EXERCISE DETAILS:
Count the lines in the entries below that contain the string "height", treating uppercase and lowercase as different. Give only the number.

[Element and text position data]
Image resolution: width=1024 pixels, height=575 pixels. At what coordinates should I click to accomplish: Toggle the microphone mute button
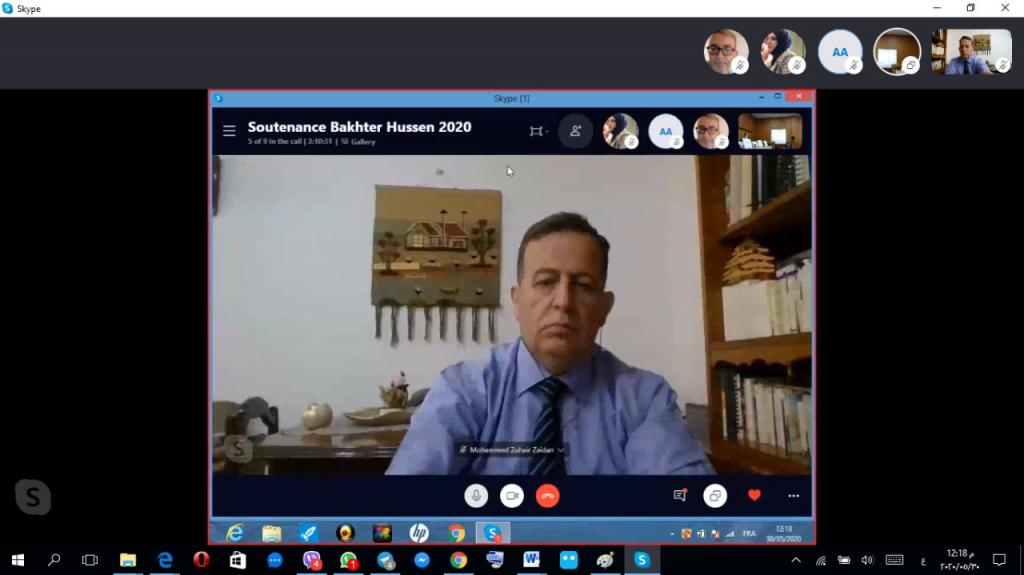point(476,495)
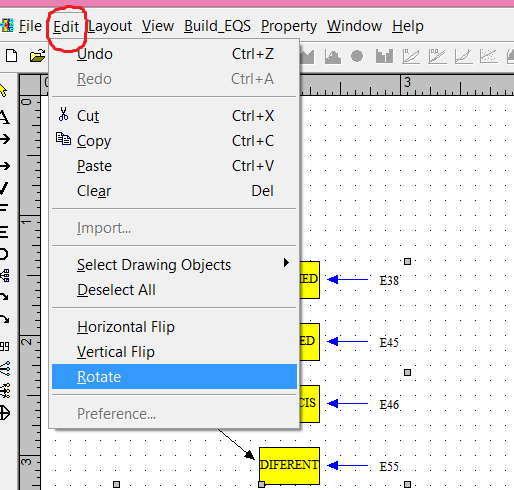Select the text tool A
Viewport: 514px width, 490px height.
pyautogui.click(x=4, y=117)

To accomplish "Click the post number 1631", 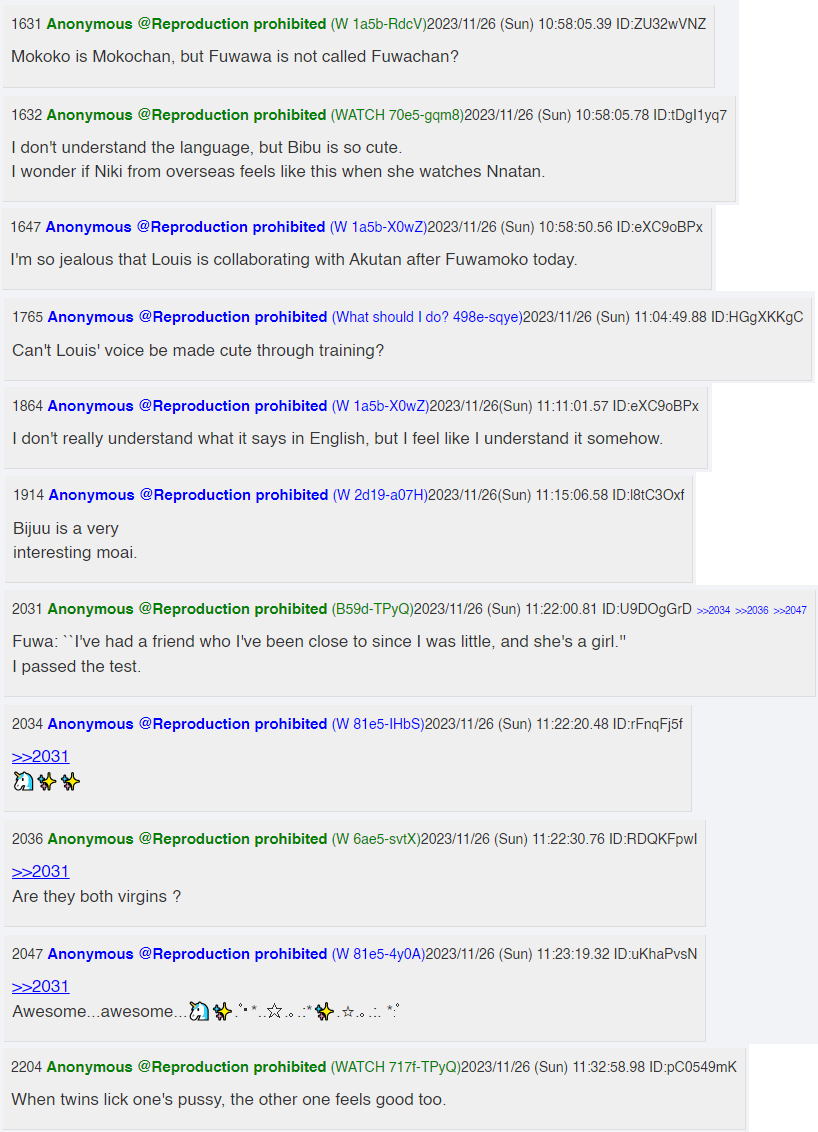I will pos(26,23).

SOLVED PROBLEM:
2